BEGIN Records

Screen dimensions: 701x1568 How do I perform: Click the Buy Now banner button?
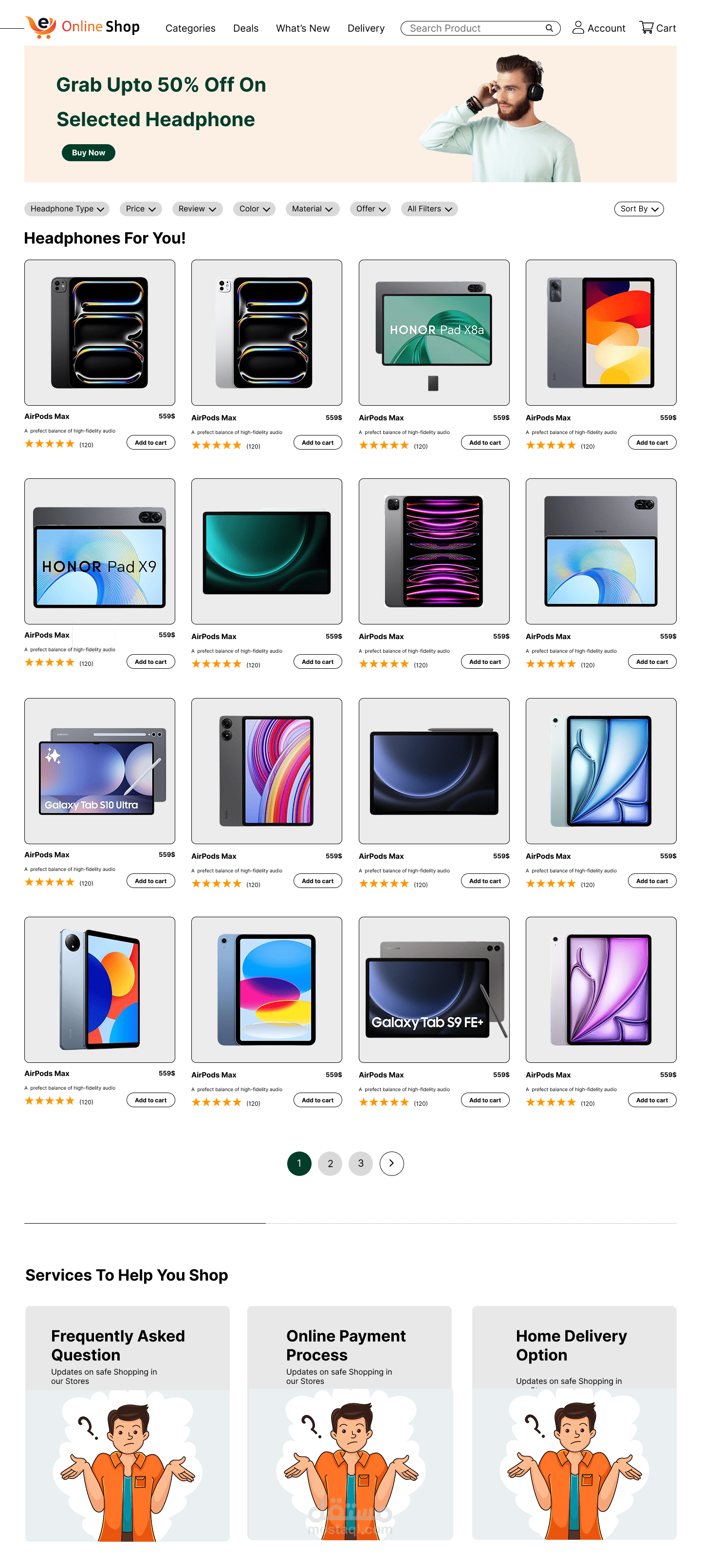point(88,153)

END Records
BEGIN Records

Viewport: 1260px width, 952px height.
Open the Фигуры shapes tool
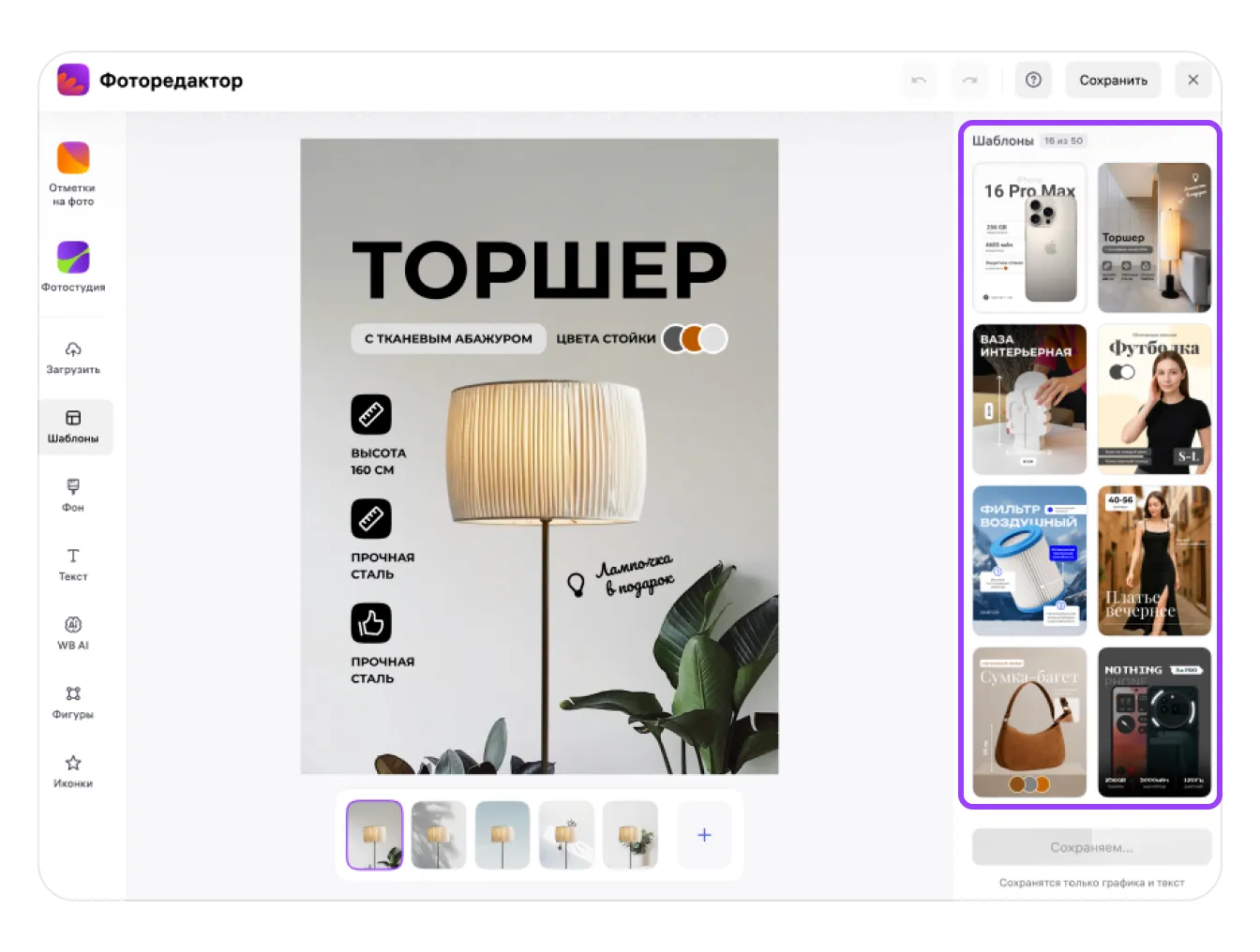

END Records
BEGIN Records

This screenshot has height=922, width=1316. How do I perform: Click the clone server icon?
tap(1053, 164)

END Records

- Task: Print the stretch from the line containing "This screenshot has" through the line containing "tap(1053, 164)", reproducing each line exactly.

- Output of the task:
This screenshot has height=922, width=1316. How do I perform: Click the clone server icon?
tap(1053, 164)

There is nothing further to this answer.